## EXERCISE BRIEF
Return every line of the records that includes the string "account".

## THE DATA
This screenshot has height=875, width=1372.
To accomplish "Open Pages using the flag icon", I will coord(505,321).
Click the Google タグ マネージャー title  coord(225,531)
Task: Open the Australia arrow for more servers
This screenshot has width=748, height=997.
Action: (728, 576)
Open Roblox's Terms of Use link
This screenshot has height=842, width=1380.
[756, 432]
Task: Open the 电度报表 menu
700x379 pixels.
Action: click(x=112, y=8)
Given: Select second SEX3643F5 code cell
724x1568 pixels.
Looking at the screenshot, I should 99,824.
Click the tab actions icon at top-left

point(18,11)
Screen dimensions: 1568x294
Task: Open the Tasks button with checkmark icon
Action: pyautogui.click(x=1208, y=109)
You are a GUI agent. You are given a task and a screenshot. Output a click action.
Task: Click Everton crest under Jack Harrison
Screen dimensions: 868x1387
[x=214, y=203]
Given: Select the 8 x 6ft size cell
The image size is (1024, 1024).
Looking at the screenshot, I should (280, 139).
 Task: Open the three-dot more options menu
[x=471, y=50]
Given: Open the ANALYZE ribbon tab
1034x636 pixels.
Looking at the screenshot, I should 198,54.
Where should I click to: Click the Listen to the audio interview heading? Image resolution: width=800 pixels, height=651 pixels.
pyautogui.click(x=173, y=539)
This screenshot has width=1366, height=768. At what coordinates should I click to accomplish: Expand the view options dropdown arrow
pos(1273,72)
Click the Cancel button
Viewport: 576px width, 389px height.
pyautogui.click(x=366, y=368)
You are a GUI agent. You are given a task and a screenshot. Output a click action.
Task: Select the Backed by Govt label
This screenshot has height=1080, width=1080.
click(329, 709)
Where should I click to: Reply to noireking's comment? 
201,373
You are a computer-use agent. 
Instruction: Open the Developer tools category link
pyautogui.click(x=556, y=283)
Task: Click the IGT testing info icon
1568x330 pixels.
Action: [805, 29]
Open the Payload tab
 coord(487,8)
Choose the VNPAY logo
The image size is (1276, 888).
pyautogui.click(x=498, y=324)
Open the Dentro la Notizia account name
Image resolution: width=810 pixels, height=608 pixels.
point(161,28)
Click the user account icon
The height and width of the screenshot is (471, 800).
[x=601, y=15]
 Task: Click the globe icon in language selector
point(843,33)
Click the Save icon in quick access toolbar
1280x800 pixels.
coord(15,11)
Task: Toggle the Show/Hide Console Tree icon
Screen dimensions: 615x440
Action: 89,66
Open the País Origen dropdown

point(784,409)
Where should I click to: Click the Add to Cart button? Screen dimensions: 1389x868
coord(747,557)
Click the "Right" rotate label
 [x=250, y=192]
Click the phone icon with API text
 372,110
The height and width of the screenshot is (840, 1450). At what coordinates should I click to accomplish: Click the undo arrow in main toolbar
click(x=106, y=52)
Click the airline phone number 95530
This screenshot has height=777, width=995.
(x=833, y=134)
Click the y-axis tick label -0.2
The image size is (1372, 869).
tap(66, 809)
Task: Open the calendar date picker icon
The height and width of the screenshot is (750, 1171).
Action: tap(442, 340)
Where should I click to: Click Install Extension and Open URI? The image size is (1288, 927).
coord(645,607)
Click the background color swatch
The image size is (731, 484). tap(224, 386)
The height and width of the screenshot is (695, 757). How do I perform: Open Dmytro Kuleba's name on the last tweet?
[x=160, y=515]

## RESULT FOR THIS TASK
Open the Dentro la Notizia account name
Click the user account icon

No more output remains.